O impacto da IA: economizar tempo e empoderar clínicos

Mais da metade dos clínicos (57%) afirma que as ferramentas clínicas de IA economizam tempo, e 53% se sentem empoderados por essas tecnologias. Segundo o relatório, a IA está ajudando os clínicos a lidar com grandes volumes de pacientes, otimizar tarefas administrativas e concentrar mais atenção no cuidado direto ao paciente.

Algumas das principais formas como os clínicos usam ou gostariam de usar a IA incluem:

  • Identificar interações medicamentosas (89%)

  • Analisar imagens médicas (82%)

  • Fornecer um resumo dos medicamentos do paciente (81%)

A IA também está avançando em tarefas clínicas mais complexas, como apoiar revisões multidisciplinares de casos e auxiliar na tomada de decisões clínicas, embora a adoção nessas áreas ainda esteja em crescimento.

Diferenças regionais e desafios contínuos

Apesar do impulso global, o relatório destaca diferenças regionais na adoção e nas atitudes em relação à IA. Clínicos na América do Norte e na Europa permanecem mais cautelosos, com taxas de uso menores e mais preocupações sobre confiança, transparência e confiabilidade do conteúdo gerado por IA.

Apenas cerca de um terço dos clínicos no mundo acredita que suas instituições têm bom desempenho no fornecimento de ferramentas digitais, incluindo IA, e um número ainda menor avalia positivamente a capacitação e a governança de IA de suas instituições.
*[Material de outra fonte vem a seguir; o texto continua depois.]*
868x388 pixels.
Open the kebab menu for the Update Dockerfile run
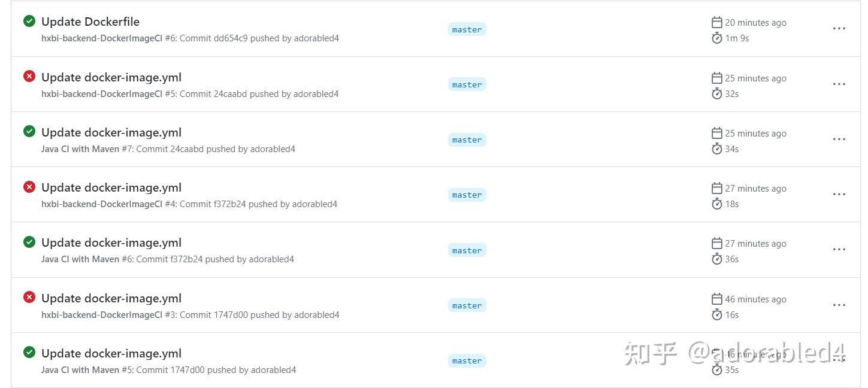coord(839,28)
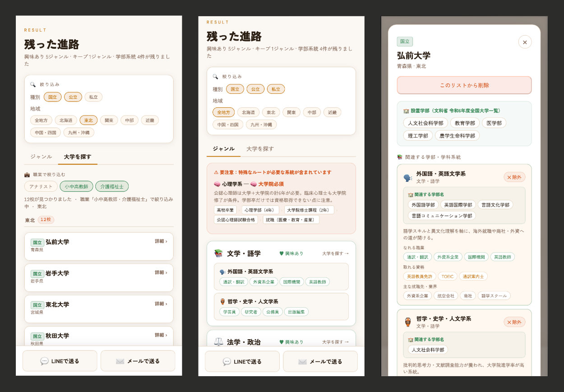The image size is (564, 392).
Task: Tap the heart 興味あり icon for 文学・語学
Action: tap(282, 254)
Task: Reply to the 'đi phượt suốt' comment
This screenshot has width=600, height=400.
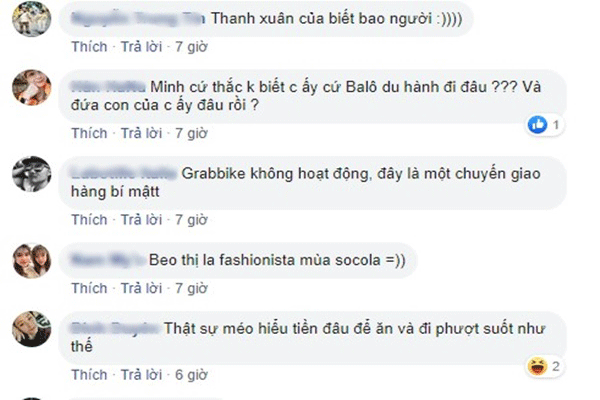Action: (142, 375)
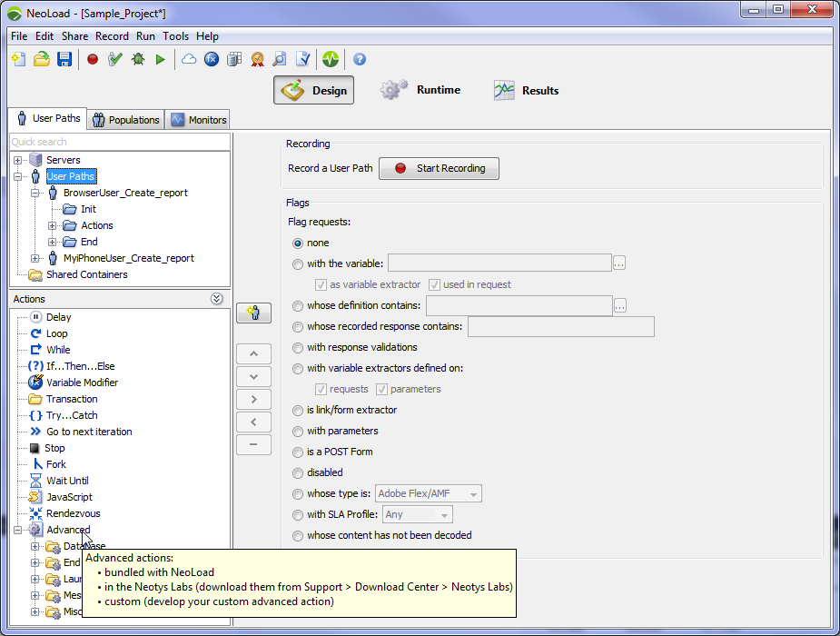Click the green play scenario icon
Image resolution: width=840 pixels, height=636 pixels.
pos(161,59)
Construir confiança continua sendo um desafio importante: 68% dos clínicos dizem que citar referências automaticamente aumentaria sua confiança nas ferramentas clínicas de IA, e 65% desejam garantias sobre a privacidade dos dados.

Olhando para o futuro: o futuro da IA na prática clínica

Setenta por cento dos clínicos preveem que a IA economizará tempo nos próximos dois a três anos, e mais da metade espera que a IA permita diagnósticos mais rápidos e precisos, melhorando, em última análise, os desfechos dos pacientes.

À medida que a IA continua a evoluir, fica claro que seu papel na assistência médica só tende a crescer. Para os clínicos, a mensagem é que, com o apoio certo, a IA pode ajudá-los a prestar melhores cuidados, com mais eficiência, em um cenário de assistência médica cada vez mais complexo.